I first learned about the importance of the pathway to physician care in medical school.  When you first start seeing patients, there is an excessive focus on the form of the medical evaluation rather than the phenomenology. In other words – you want to carefully document all the history, symptoms, and findings that lead to a diagnosis and treatment plan. You are under the mistaken assumption that is all there is to being a physician.  At least until your first attending asks: “Well – what is the reason this patient sought treatment at this time? Why did they decide to come into the emergency room right now?”  At that point you start to realize that there are not a set number of pathways to care and patient presentations – there are millions.  Your job is to describe that unique pathway for every individual patient that you see – no matter what the problem is.

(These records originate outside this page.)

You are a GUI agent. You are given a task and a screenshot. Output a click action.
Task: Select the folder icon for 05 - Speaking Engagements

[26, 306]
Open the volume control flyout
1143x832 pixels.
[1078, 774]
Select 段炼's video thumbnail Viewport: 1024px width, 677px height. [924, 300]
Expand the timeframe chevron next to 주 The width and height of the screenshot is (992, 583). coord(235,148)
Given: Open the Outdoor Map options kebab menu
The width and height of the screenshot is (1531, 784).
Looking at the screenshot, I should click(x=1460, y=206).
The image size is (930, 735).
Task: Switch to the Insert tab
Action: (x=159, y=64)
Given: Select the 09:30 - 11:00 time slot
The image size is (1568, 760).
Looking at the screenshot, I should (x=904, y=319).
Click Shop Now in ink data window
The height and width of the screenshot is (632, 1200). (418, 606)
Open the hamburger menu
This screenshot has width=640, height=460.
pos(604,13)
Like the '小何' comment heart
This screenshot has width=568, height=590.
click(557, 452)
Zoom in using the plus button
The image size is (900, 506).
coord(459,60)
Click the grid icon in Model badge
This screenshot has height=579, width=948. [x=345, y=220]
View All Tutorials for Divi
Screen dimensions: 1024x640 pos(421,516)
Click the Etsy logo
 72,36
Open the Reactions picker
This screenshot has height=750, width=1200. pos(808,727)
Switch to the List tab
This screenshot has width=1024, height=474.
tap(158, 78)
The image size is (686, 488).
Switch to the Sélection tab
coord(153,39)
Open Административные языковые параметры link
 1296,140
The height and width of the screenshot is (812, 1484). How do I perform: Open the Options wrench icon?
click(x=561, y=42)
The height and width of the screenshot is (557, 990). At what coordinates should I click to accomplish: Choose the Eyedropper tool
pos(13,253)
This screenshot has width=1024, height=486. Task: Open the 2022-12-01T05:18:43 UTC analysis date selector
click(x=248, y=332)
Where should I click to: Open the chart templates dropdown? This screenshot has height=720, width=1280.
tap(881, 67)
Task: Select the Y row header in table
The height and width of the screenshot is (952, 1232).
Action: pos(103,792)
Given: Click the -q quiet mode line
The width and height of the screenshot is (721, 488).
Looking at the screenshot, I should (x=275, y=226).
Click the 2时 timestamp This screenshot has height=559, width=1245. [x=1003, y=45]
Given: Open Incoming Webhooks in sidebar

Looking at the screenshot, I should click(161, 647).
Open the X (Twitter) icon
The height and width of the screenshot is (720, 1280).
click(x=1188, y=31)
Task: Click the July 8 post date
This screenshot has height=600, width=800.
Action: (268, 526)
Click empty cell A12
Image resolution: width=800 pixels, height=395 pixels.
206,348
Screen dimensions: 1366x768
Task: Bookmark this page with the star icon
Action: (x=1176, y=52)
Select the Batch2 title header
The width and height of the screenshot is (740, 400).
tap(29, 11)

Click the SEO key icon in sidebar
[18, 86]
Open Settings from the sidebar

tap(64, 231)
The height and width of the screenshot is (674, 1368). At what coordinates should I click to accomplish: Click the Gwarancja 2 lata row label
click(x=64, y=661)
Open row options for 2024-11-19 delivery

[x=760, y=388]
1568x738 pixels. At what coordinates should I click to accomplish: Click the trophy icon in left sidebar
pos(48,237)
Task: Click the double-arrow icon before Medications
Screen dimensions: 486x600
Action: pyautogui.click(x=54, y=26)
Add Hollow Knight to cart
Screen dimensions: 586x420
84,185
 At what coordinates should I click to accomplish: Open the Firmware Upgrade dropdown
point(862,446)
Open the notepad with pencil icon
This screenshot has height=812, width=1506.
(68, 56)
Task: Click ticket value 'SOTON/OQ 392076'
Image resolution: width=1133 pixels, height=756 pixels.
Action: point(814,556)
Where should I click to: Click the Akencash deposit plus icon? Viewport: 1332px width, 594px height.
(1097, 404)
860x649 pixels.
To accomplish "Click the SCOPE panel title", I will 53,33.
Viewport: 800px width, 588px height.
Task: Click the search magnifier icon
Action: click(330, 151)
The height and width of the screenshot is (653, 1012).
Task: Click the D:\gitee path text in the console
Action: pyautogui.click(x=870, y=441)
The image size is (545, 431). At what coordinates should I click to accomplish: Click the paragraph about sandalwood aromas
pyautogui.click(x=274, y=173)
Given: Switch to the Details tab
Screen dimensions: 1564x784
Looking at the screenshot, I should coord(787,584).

The pathway to psychiatric care in the United States is semi-random. People rarely make a conscious decision to see a particular psychiatrist and then see that person. At some level psychiatrists are the treatment providers of last resort and you are likely to see one in an emergency that you never planned or when another treatment provider tells you that it might be a good idea.  It is likely that a lot of disability and distress occurs in the meantime, along with a lot of bad advice. I think it is reasonable to try self help and other qualified mental health professionals first.  But if you are not seeing any good results – I would not let it go on for too long.  Like most things – if what you read in the papers about how a certain treatment for your problem seems too good – it probably is.

George Dawson, MD, DFAPA


Supplementary 1: 

Here is a post from about a year ago on involuntary treatment.  Look at the diagrams to see the number of personnel and steps involved in the process - apart from the psychiatrist. In a hospital setting - activating the civil commitment process typically occurs when an emergency department doctor or hospitalist places the person on an emergency hold.  In some states only police officers can initiate an emergency hold and in others any interested person.  An entire series of decisions not made by any psychiatrist determines if that person is eventually held or released.


Supplementary 2:

This is a graphic that I made from another application showing some alternate pathways to psychiatric treatment.  In almost all cases there is no psychiatric contact until the tier of treatments designated by white and green rectangles and possibly in the team approaches.





References:

1:  Malowney M, Keltz S, Fischer D, Boyd JW. Availability of outpatient care from psychiatrists: a simulated-patient study in three U.S. cities. Psychiatr Serv. 2015 Jan 1;66(1):94-6. doi: 10.1176/appi.ps.201400051. Epub 2014 Oct 31. PMID: 25322445.